John Nelson

PhD, Molecular Biology (University of Rochester) BS, Biology (Purdue University)

As a Senior Principal Scientist within GE, John leads the development of novel equipment and consumables that can be used by the life science and diagnostic communities.

During his postdoctoral research he discovered a novel DNA polymerase, which he named DNA polymerase zeta (a dimer of REV3p and REV7p), the first in a whole new class of polymerases that can perform efficient translesion DNA synthesis in eukaryotes, and is responsible for the bulk of mutagenesis in eukaryotic cells in response to DNA damage. He also discovered an entirely new enzyme which utilizes an internal amino acid side chain as a "DNA template" to efficiently replicate past abasic sites. Together these discoveries revolutionized our understanding of damage-induced mutagenesis.

While John started his career characterizing DNA polymerase's, since coming to GE he has been involved in the development of many products, including the MegaBACE™ DNA Sequencing Platform, the Codelink™ Microarray Platform, The DYEnamic™ ET Terminator Automated DNA Sequencing Kit, and the TempliPhi™ and GenomiPhi™ DNA Amplification Kits.

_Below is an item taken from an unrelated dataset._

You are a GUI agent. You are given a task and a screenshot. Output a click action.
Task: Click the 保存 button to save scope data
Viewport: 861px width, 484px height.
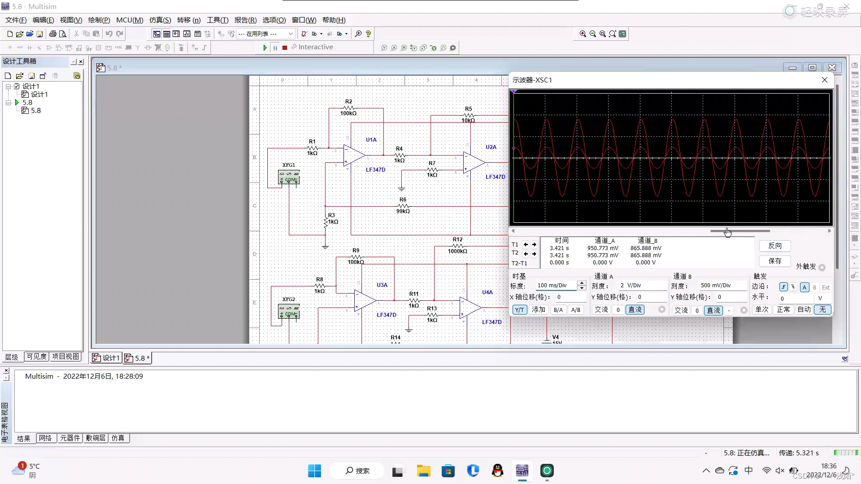point(775,261)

His track record for development of useful molecular biology methods that transition into the research field is excellent, with a rich portfolio of advances. John is also one of the inventors of terminal phosphate labeled nucleotides used by some next-generation DNA sequencing platforms.

He led the team that invented phi29 DNA polymerase random primer-based amplification methods, now used extensively by genomic researchers worldwide and commercialized as TempliPhi (which performs rolling circle amplification), GenomiPhi, and Repli‑G (which perform multiple displacement amplification). He also developed a method to eliminate contaminating DNA from DNA amplification reactions utilizing the proofreading function of the polymerase to destroy the contaminants, used in the Single Cell GenomiPhi Whole Genome Amplification kit. A version of this amplification is utilized for rolling circle whole genome amplification of fragmented genomic DNA which has been circularized. He has further developed rolling circle amplification as a method to prepare bulk DNA to be used in DNA vaccine technology.

In addition to a role in project leadership on internal GE projects, John has been Principal Investigator on five external grants as well as a key member of numerous grants. He also participates as a mentor, and scientific consultant for a wide range of internal projects. John is a regular ad-hoc NIH-NHGRI, NIH-SBIR and NIJ grant reviewer, serving on 32 study sections in the past 9 years (chairing four). He is currently involved with projects to amplify DNA from trace samples such as forensic samples, individual microbes, circulating DNA, circulating tumor cells, and DNA from FFPE, as well as the development of rolling circle amplification to generate bulk DNA to be used in nucleic acid-based therapies.

John currently has authored 22 peer reviewed publications and is an inventor on 62 issued patents.


Just for fun
Just for fun

John has been married 30 years to his wife, Deirdre, with 2 daughters. He is active in crew, rowing competitively as a member of the masters rowers at Burnt Hills Rowing ( As they say; any seat, any boat, any race, any day. He also enjoys homebrewing beer, which he has been involved with for the past 30 years. John also spends time charcoal grilling year-round while working in the yard and garden with his dogs.